AusCERT chief Graham Ingram was responding to documents circulated within the Department of Broadband Communications and the Digital Economy (DBCDE) that defended the decision by suggesting that AusCERT had not responded to demands to make the SSO service innovative.
The extent of the rift was revealed in freedom of information documents obtained by SC.
The SSO service was run by AusCERT for four years before the contract expired in April 2012. Enex TestLab now runs the alerts.
Ingram said he was concerned the documents contained "inaccurate and misleading statements about AusCERT and the nature and quality of the service provided under this contract.
"Over the four years, AusCERT supported DBCDE in making the SSO Alert Service, as well as the broader Stay Smart Online initiative, a success and helped DBCDE deliver a useful public service," Ingram said.

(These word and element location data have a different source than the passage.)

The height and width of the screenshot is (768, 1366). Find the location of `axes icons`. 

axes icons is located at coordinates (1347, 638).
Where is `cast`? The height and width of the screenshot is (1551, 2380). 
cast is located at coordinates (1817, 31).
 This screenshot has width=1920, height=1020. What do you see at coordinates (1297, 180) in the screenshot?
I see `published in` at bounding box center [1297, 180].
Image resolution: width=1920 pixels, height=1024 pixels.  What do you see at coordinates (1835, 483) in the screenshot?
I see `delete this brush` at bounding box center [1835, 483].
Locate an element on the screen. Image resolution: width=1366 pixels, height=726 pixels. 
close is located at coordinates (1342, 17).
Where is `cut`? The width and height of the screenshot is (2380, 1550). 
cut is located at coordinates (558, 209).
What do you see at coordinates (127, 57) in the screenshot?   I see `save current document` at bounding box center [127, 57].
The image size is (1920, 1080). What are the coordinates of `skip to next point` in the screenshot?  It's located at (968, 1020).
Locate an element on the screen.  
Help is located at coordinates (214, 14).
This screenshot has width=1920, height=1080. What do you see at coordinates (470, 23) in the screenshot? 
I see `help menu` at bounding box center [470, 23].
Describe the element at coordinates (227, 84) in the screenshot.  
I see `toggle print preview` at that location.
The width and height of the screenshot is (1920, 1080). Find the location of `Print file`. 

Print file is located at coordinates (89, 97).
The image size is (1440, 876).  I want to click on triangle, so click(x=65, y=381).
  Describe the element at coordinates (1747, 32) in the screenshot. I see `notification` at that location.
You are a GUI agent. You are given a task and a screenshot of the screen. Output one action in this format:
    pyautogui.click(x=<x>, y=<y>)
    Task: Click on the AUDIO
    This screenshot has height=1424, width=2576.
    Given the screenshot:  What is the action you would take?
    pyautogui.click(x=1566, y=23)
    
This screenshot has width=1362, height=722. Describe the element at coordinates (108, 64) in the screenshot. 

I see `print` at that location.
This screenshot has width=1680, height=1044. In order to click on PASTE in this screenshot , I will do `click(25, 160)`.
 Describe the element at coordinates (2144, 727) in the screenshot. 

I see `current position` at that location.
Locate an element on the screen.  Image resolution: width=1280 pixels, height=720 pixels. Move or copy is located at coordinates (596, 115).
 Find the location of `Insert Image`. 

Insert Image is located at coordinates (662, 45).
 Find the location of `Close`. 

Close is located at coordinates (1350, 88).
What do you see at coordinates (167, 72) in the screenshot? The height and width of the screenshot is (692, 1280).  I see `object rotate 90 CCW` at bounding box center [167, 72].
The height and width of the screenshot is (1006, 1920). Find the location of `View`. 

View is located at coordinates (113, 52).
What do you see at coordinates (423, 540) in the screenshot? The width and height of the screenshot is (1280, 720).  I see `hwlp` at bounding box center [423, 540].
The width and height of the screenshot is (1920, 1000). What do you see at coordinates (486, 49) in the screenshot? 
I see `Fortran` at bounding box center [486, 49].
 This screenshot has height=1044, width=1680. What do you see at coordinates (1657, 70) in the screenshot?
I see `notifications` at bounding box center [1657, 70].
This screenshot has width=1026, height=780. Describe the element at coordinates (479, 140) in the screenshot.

"This included providing assistance that was not part of the contract requirements; and included hosting National Cyber Security Awareness Week events, providing advice about functional changes to the web site, and suggesting how the SSO Alert Service could be improved and be more useful to home users and SMEs directly affected by cyber attacks."
The documents were circulated within the DBCDE by its Cyber Security and Asia-Pacific Engagement Branch.
The department wanted plain english content on how to avoid "viruses, phishing scams, online hoaxes, identity theft, [and] new security measures", among other initiatives.
"The alert may need language simplification, modification for Twitter or Facebook or include background. AusCERT has not demonstrated an ability to deliver such a service."
But cached SSO Alerts showed AusCERT had in fact covered phishing scams and viruses as far back as 2009 and as recently as this year.
Ingram said AusCERT will speak to the DBCDE to try to resolve the issue.